### WRITTEN REQUEST 1
In the passage on Jon Snow, rewrite the part between "One popular opinion" and "siblings are around.", inclusive, replacing "Winterfell" with "Castle Black".

### GIVEN TEXT
***

One popular opinion - almost stated as fact - that I come across frequently is that Jon Snow is a good person, a hero, a protagonist because he feels guilty/ashamed for even thinking of taking Winterfell and the implication is he would never be Lord of Winterfell as long as his siblings are around.
More recently, this train of thinking made me pause... Wait, why is Jon Snow a good person for being ashamed of wanting something he has as much claim to as his siblings? Is Jon's feelings of shame and guilt natural or the product of years of childhood trauma?
In my many discussion on here I have noticed how Jon Snow, and all bastards tbh, are in a catch 22 situation with respect to inheriting anything from their parents.
Specifically with respect to Jon Snow and the Starks – with everything being equal in terms of class, gender, disability etc. – and if only one Stark can be Lord/Lady of Winterfell, then based on age, knowledge and the experience to actually lead the North, Jon Snow would be the best candidate.
He is Ned Stark’s son and Winterfell was his home – where he grew up. He had the same teachers as Robb Stark and time and again we see Jon Snow use Ned Stark’s wisdom and political knowledge in how he helps Stannis Baratheon navigate the North.
Alys Karstark rode all the way to the Wall in the harshest of Winter because a son of Ned Stark was there. The Mountain clan chiefs accept Jon's word on the Freefolk because he is Ned Stark's son. Robb Stark names Jon Snow his heir, Lord of Winterfell and KITN because he is Ned Stark's son.

***

### WRITTEN REQUEST 2
Put the lines of the listing from the line holding "Viewport: 1080px width, 713px height." through the end of the listing, inclusive, into a Markdown table with the columns Row and Line. Number each row and leave out blank lines.

***

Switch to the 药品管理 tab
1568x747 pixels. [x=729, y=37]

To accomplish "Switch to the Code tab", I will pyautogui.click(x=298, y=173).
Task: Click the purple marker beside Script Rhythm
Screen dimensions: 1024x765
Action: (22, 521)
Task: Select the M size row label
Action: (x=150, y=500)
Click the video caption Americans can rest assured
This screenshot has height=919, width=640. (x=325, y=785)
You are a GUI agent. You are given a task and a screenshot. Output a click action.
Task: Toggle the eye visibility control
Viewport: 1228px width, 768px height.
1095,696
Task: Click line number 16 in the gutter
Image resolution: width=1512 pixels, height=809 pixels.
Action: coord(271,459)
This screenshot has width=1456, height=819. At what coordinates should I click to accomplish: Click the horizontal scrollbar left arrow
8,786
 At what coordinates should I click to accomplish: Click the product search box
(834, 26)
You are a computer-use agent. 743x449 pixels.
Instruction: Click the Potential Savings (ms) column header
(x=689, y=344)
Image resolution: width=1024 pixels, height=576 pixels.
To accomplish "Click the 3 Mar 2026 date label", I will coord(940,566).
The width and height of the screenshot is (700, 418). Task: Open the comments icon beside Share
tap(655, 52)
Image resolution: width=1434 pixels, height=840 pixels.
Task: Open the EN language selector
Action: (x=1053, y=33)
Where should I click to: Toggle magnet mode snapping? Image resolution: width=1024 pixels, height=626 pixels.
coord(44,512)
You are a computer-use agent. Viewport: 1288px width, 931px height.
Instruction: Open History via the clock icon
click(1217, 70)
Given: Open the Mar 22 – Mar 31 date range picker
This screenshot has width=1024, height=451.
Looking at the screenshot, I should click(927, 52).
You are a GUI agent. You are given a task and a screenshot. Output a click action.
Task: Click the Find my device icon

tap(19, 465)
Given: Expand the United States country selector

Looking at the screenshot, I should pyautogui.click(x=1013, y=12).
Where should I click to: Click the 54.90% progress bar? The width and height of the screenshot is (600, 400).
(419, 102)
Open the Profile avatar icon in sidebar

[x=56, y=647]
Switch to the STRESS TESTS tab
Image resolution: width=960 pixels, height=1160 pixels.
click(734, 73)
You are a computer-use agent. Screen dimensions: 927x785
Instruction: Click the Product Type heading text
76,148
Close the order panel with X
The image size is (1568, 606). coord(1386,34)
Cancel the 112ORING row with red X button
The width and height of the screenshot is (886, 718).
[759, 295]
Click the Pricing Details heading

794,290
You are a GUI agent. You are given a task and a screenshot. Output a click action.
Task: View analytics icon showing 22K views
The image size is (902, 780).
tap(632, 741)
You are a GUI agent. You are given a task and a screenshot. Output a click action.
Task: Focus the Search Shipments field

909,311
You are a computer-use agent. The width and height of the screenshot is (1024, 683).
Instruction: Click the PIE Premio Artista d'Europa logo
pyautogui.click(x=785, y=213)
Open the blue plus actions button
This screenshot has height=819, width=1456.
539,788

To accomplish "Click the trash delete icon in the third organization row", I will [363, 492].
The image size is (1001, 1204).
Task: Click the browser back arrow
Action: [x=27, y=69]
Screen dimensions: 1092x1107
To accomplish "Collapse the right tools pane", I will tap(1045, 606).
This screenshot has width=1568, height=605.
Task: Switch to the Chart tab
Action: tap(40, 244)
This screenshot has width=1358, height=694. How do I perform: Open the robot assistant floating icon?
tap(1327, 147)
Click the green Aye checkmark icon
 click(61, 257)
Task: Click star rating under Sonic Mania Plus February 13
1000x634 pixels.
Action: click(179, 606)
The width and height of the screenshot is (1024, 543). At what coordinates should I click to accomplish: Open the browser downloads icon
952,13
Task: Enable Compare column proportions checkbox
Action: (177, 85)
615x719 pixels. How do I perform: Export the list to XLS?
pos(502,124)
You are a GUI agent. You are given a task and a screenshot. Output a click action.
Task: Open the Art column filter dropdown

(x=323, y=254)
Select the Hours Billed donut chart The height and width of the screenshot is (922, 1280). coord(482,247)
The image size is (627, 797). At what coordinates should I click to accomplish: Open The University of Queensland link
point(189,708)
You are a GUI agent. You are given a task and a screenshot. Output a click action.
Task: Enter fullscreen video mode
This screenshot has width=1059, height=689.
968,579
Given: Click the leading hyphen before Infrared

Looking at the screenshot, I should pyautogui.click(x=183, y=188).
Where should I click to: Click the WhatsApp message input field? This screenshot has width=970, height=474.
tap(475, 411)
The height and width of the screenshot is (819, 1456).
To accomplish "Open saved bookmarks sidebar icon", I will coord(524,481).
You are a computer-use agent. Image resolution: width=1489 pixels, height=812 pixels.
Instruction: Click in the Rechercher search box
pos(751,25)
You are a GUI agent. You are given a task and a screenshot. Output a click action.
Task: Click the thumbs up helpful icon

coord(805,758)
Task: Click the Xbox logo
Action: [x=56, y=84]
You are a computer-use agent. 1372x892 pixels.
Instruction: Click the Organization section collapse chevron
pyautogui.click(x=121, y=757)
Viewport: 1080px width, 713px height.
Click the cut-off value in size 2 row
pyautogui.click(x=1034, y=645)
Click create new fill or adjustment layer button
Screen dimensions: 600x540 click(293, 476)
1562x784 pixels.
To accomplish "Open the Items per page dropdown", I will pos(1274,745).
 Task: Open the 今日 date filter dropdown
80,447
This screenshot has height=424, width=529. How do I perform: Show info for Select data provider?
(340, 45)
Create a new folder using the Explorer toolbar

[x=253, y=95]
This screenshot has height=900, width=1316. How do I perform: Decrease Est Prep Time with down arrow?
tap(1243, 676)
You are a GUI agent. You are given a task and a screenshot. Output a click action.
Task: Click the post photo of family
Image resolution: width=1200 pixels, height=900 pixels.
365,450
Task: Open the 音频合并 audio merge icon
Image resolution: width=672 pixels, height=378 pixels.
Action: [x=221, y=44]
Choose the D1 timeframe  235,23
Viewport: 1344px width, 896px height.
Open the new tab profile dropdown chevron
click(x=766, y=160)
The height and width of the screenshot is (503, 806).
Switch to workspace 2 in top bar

***

### CORRECT RESULT 1
One popular opinion - almost stated as fact - that I come across frequently is that Jon Snow is a good person, a hero, a protagonist because he feels guilty/ashamed for even thinking of taking Castle Black and the implication is he would never be Lord of Castle Black as long as his siblings are around.

### CORRECT RESULT 2
| Row | Line |
|---|---|
| 1 | Viewport: 1080px width, 713px height. |
| 2 | Click the cut-off value in size 2 row |
| 3 | pyautogui.click(x=1034, y=645) |
| 4 | Click create new fill or adjustment layer button |
| 5 | Screen dimensions: 600x540 click(293, 476) |
| 6 | 1562x784 pixels. |
| 7 | To accomplish "Open the Items per page dropdown", I will pos(1274,745). |
| 8 |  Task: Open the 今日 date filter dropdown |
| 9 | 80,447 |
| 10 | This screenshot has height=424, width=529. How do I perform: Show info for Select data provider? |
| 11 | (340, 45) |
| 12 | Create a new folder using the Explorer toolbar |
| 13 | [x=253, y=95] |
| 14 | This screenshot has height=900, width=1316. How do I perform: Decrease Est Prep Time with down arrow? |
| 15 | tap(1243, 676) |
| 16 | You are a GUI agent. You are given a task and a screenshot. Output a click action. |
| 17 | Task: Click the post photo of family |
| 18 | Image resolution: width=1200 pixels, height=900 pixels. |
| 19 | 365,450 |
| 20 | Task: Open the 音频合并 audio merge icon |
| 21 | Image resolution: width=672 pixels, height=378 pixels. |
| 22 | Action: [x=221, y=44] |
| 23 | Choose the D1 timeframe  235,23 |
| 24 | Viewport: 1344px width, 896px height. |
| 25 | Open the new tab profile dropdown chevron |
| 26 | click(x=766, y=160) |
| 27 | The height and width of the screenshot is (503, 806). |
| 28 | Switch to workspace 2 in top bar |